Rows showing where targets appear
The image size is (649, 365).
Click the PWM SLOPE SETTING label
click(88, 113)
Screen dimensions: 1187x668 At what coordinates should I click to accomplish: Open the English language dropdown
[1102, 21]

Given problem
Quote the entire listing above, word for word.

Expected answer
The image size is (649, 365).
Click the PWM SLOPE SETTING label
click(88, 113)
Screen dimensions: 1187x668 At what coordinates should I click to accomplish: Open the English language dropdown
[1102, 21]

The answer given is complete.